In this exemplary embodiment, an antibody (Ab1) is immobilized on the flow-through membrane (see Fig. 2). A sample containing the analyte to be determined is exposed to the flow-through membrane. Then, the membrane is washed to remove excess analytes. A secondary antibody (Ab2) which is biotinylated is added, then the membrane is washed again to remove unspecific binding. AF633- or Cy5-labelled streptavidin is added. The Abl :analyte:Ab2-streptavidin complex is detected by fluorescence with an optical set-up, e.g. with a CCD camera.

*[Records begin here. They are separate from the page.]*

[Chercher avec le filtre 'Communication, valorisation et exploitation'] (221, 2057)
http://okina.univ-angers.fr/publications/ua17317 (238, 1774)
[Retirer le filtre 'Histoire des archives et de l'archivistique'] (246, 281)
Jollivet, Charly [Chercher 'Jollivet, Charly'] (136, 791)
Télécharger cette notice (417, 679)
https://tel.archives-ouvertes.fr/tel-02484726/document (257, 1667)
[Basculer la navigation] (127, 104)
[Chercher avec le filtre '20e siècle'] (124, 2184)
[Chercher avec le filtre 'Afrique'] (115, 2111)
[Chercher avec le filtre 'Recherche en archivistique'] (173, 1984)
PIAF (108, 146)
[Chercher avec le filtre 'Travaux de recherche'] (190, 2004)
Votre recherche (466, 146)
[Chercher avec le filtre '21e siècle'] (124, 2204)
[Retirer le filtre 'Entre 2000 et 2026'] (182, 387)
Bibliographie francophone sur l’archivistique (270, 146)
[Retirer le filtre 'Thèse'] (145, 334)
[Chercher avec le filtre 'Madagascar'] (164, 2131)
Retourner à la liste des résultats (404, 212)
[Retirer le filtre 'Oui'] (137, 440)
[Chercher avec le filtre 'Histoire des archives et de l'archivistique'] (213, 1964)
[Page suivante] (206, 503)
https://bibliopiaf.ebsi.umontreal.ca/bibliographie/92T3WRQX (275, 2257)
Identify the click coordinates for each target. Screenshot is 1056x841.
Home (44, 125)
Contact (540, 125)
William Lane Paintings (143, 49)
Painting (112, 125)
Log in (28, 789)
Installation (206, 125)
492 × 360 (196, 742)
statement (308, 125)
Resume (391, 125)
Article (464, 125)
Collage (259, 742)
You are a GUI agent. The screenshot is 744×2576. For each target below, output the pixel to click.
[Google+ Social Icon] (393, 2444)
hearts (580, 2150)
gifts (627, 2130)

Example 4: Antigen (Ag) on substrate; competitive assay

In this exemplary embodiment, an antigen (Ag) is immobilized on the flow-through membrane (see Fig. 3). A sample containing the unlabelled analyte antibody to be determined is exposed to the flow-through membrane together with a labeled antibody (e.g. biotinylated) of known concentration. Then, the membrane is washed to remove excess antibodies. AF633- or Cy5-labelled streptavidin is added, then the membrane is washed again to remove unspecific binding. The Ag:labeled antibody:labelled streptavidin complex is detected by fluorescence with an optical set-up, e.g. with a CCD camera. In this assay there is an inverse relationship between signal intensity and the amount of analyte present. Higher signal intensity would mean that the analyte of interest is present in minute quantities.

Claims

Flow-through membrane for the immobilization of biomolecules on spots on said membrane, comprising polymeric material and an internal support, wherein said membrane has pores and wherein the spots of the membrane are separated by said internal support.
The flow-through membrane according to claim 1, wherein said polymer membrane further comprises functional groups in said defined spots for the attachment of capture probes.
The flow-through membrane according to claim 2, wherein said capture probes are covalently attached to said functional groups.
The flow-through membrane according to any one of the claims 2 to 3, wherein the capture probes are selected from the group consisting of oligonucleotides, DNA, RNA, aptamers, amplicons, antibodies or functional fragments of antibodies.
The flow-through membrane according to any one of the claims 1 to 4, wherein the pores are symmetrically arranged on said membrane.
The flow-through membrane according to any one of the claims 1 to 5, wherein said membrane is transparent or translucent.
The flow-through membrane according to any one of the claims 1 to 6, wherein the membrane additionally comprises one or more metallic layers.
The flow-through membrane according to any one of the claims 1 to 7, wherein the membrane comprises two ore more polymeric membrane layers, and wherein capture probes are attached to the uppermost membrane.
The flow-through membrane according to any one of the claims 1 to 8, wherein the membrane and/or the internal support are colored with a dye having low absorption in the region between 350 and 450 nm and high absorption in the region between 450 and 850 nm.
Method for the preparation of a membrane according to any one of the claims 1 to 9, for the immobilization of biomolecules using photo-lithography and / or holography on a negative photo-resist.
The method according to claim 10 comprising the steps of
- applying a negative photo-resist on a substrate;

- exposing the negative photo-resist to a holographic interference pattern or exposing the negative photo-resist to radiation through a mask, thereby creating the latent image of the membrane in the negative photo-resist;

- exposing the negative photo-resist to radiation through a mask or to a holographic interference pattern, thereby creating the latent image of a support structure, wherein the support structure separates said spots on said membrane;

- post-baking and subsequently cooling the negative photo-resist; and

- developing the negative photo-resist.
The method according to any one of the claims 10-11, wherein the first exposing step is exposing to a holographic interference pattern and the second exposing step is exposing to radiation through a mask.
The method according to any one of the claims 10-12, wherein the substrate is a glass substrate.
The use of any of the membranes according to claims 1 to 9 for the immobilization and detection of biomolecules.